Я имею в виду молитву (и мы о ней поговорим подробно), которая повторяется несколько раз во время отпевания (и во всех поминальных службах), повторяется в конце каждой ектении. Это молитва «Боже духов и всякия плоти, смерть поправый и диавола упразднивый, и живот миру Твоему даровавый», конец которой – славословие, ekphonesis ектении: «яко Ты еси воскресение и жизнь и покой усопшего раба Твоего, Христе Боже наш...». Эту молитву (точнее, ее более ранний вариант) читали в конце погребального обряда как заключительную или, прибегая к более поздней терминологии, как «отпущение грехов», поручение усопшего Богу. Я могу привести два довода в пользу того, что эта молитва была и в теории остается и сегодня абсолютно уникальным явлением.

Первый и формальный довод я вижу в довольно темном и странном правиле, до сих пор приводящемся в наших богослужебных книгах (по крайней мере, в церковнославянских), согласно которому в конце погребального обряда, после чтения Евангелия, диакон возглашает ектению (и тут я цитирую требник), «и по исполнении сего (ектении) глаголет первый от священников, или архиерей прилучився, молитву; “Боже духов...” велегласно, пришед близ умершего. Такожде и настоящий священницы вси. Ведомо же буди, яко глаголему коемуждо прошению от диакона, во елико глаголется прошение от него, глаголет вышереченную молитву кийждо священник, по чину своему, тайно, близ умершего, и возглашает:

“Яко Ты еси Воскресение и Живот...” Ныне же от перваго священника или архиереа глаголется велегласно молитва: “Боже духов...” якоже выше речеся. По возгласе же бывает целование» (Последование погребения мирских человек). Потом поются стихиры, о которых мы поговорим позже, и гроб с телом несут на кладбище. Несомненно, что с этим правилом что-то «не так», что некто (я так и вижу монаха, глядящего на страницу и думающего: «Что же мне с этим делать?!»), составивший его, пытался каким-нибудь образом соединить два правила, не зная толком, как к этому подступиться. Одно правило – определенно раннее: в нем упоминается епископ, появляющийся вдруг из ниоткуда: ни в одном тексте отпевания или поминовения епископ не упоминается. Почему же здесь вдруг является нам епископ? И почему идет речь о нескольких священниках? Очевидно, что мы видим в этом месте отражение ранней, епископской структуры каждой местной общины, где епископ, в окружении нескольких священников, всегда возглавлял любую службу. Таким образом, мы видим отпевание, еще не превратившееся в требу, в частное, семейное дело.

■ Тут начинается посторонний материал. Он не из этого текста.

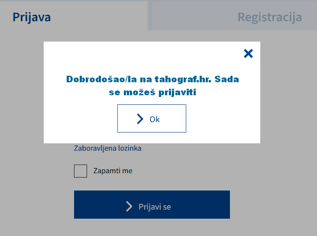This screenshot has height=236, width=317.
Task: Click the Zapamti me label text
Action: [x=113, y=171]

В древние времена (и это главный пункт моих рассуждений) молитва «Боже духов и всякия плоти...» совершенно очевидно торжественно завершала заупокойную службу. Позднее молитва эта потеряла свою исключительность и превратилась в доксологию, завершающую каждую из нескольких частей службы (мы позже поговорим о появлении все новых и новых разделов службы). В сегодняшней практике ее читают сперва дома после Трисвятого (с которого в наших книгах начинается наша заупокойная служба, до того, как тело перенесут в церковь), потом – после каждой из трех частей псалма 118 «Блаженны непорочные...», открывающего службу в церкви. (Практика деления псалмов на кафизмы была, вероятно, позаимствована от монашеского пения Псалтири, где мы видим эти «малые ектении» и возглас.) Таким образом, мы имеем уже четыре повторения этой молитвы. И наконец, когда в заупокойную службу включили канон из девяти песен, «малая ектения» стала читаться после третьей, шестой и девятой песни и потом еще два раза в конце службы. Так, молитва эта, по крайней мере в теории, прочитывается восемь раз и поэтому, как я уже сказал, утеряла свою исключительность и функцию в качестве завершающей, последней, все увенчивающей молитвы. Более того, как это случилось и со всеми молитвами, предваряемыми малыми ектениями, она стала «тайной», то есть не произносимой вслух. (История малой ектении проста: вначале она была приглашением к молитве /"Господу помолимся..."/, после чего следовали сама молитва и доксология, а потом она заменила молитву и осталась только в форме ектении и доксологии.) Неудивительно, что наш несчастный «составитель» (я возвращаюсь к нашему другу-монаху), глядя на все это, считая, сколько раз произносится эта молитва, натыкаясь на упоминание епископа и т. д. и т. п., понятия не имел, как соединить уникальность молитвы в ранней практике с повторениями ее в нескольких местах службы в более поздние времена. И он сделал то, к чему прибегают многие составители (и это – предупреждение всем любителям Типикона! Ибо пятьдесят процентов Типикона – результат труда тех самых монахов, которые сидели над противоречащими друг другу правилами и «склеивали» из них нечто целое). Дабы удовлетворить всех, он заставил всех священников (как гласит сегодняшнее наше правило) читать эту молитву тайно, в то время как диакон провозглашает ектению, а потом, после ектении, некий таинственный епископ должен повторить ее во всеуслышание.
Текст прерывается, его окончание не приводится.